428.32	As the ghostly outline of Al Eldridge moves across the screen	POOL::HALLYB	The Smart Money was on Goliath	`Wed Mar 22 1989 14:24`	7
	Interesting that the difference between 65536 and 64960 is exactly 576, a segment buffer size. Any bets that there's some 16-bit arithmetic going on somewhere? And Steve was getting effectively no "pipelining"? John
428.33		STAR::MFOLEY	Rebel without a Clue	`Wed Mar 22 1989 15:07`	8
	RE: .31 32767 is what the DFS folks reccomend for DECnet pipeline quota. (At least when I managed their cluster that's what it was) mike
428.34	It's a bug in DECnet-VAX	BULEAN::CARSON	Knockwurst & Excommunications	`Tue Apr 25 1989 15:25`	10
	.32 is correct. A calculation using a DIVW thinks your pipeline quota is a small negative number. This is fixed in a future release. We will make a patch available to NCSS if anyone really needs 16 bits of Pipeline Quota. Pete Carson DECnet-VAX SW Maint. Eng.

PROVIDED MATERIAL »
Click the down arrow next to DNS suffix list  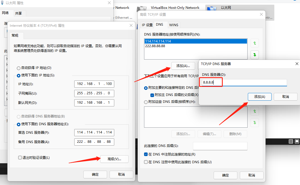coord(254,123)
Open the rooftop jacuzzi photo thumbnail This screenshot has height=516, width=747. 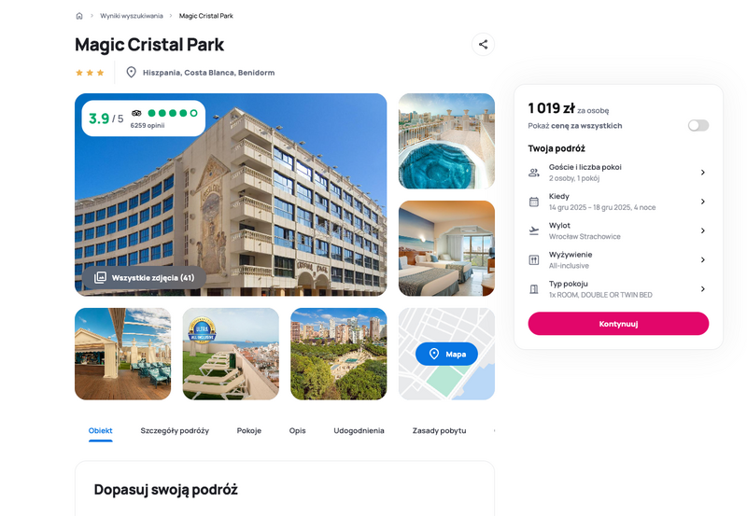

STATED PROBLEM » Can you rewrite the paragraph of the DECnet forum thread that begins ".32 is correct" as a short list of its main facts? The listing above comes from a separate source, not from the DECnet forum thread.

TASK SOLUTION »
- Reply .32 is correct.
- A calculation using a DIVW treats the pipeline quota as a small negative number.
- This is fixed in a future release.
- A patch will be made available to NCSS if anyone really needs 16 bits of Pipeline Quota.
- Signed: Pete Carson, DECnet-VAX SW Maint. Eng.